===== SUPPLIED INFORMATION

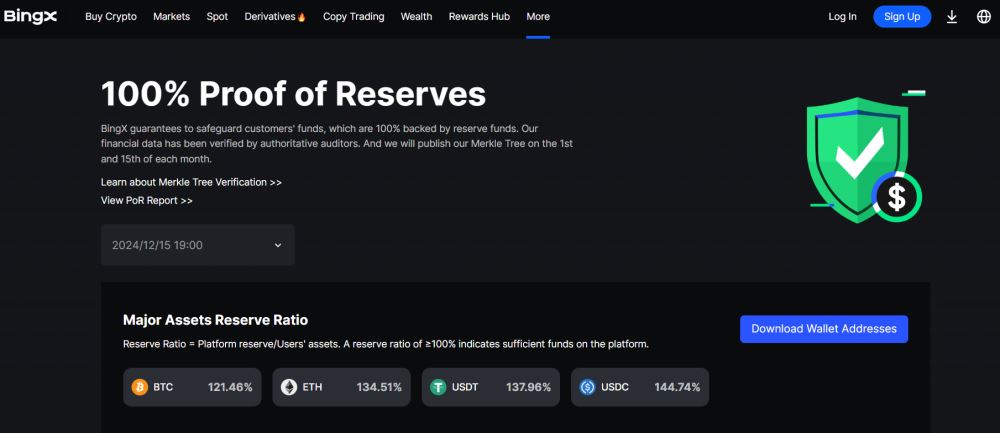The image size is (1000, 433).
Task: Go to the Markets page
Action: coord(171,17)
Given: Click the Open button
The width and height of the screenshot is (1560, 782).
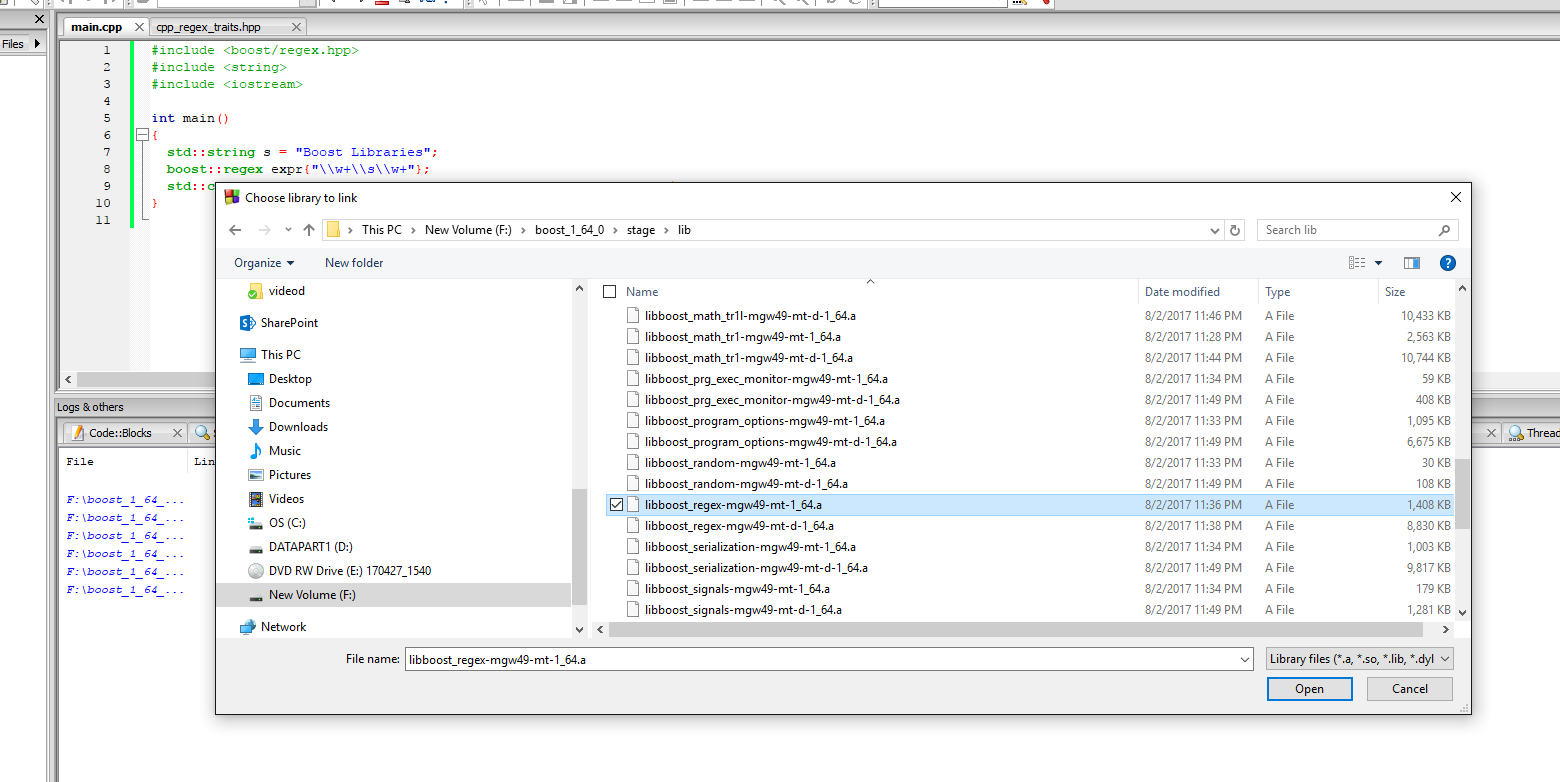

==========
===== SUPPLIED INFORMATION

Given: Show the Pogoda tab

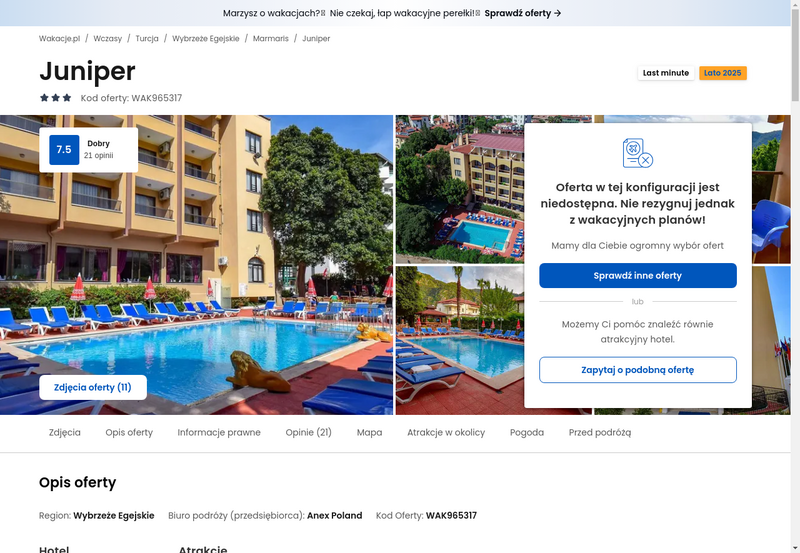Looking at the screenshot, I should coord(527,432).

==========

(ASSIGNMENT):
Copy out precisely the lines from the line with "Given: Click the Open button" to the line with "The width and" in the material above, including those two lines and omitting all the rest.

(REPLY):
Given: Click the Open button
The width and height of the screenshot is (1560, 782).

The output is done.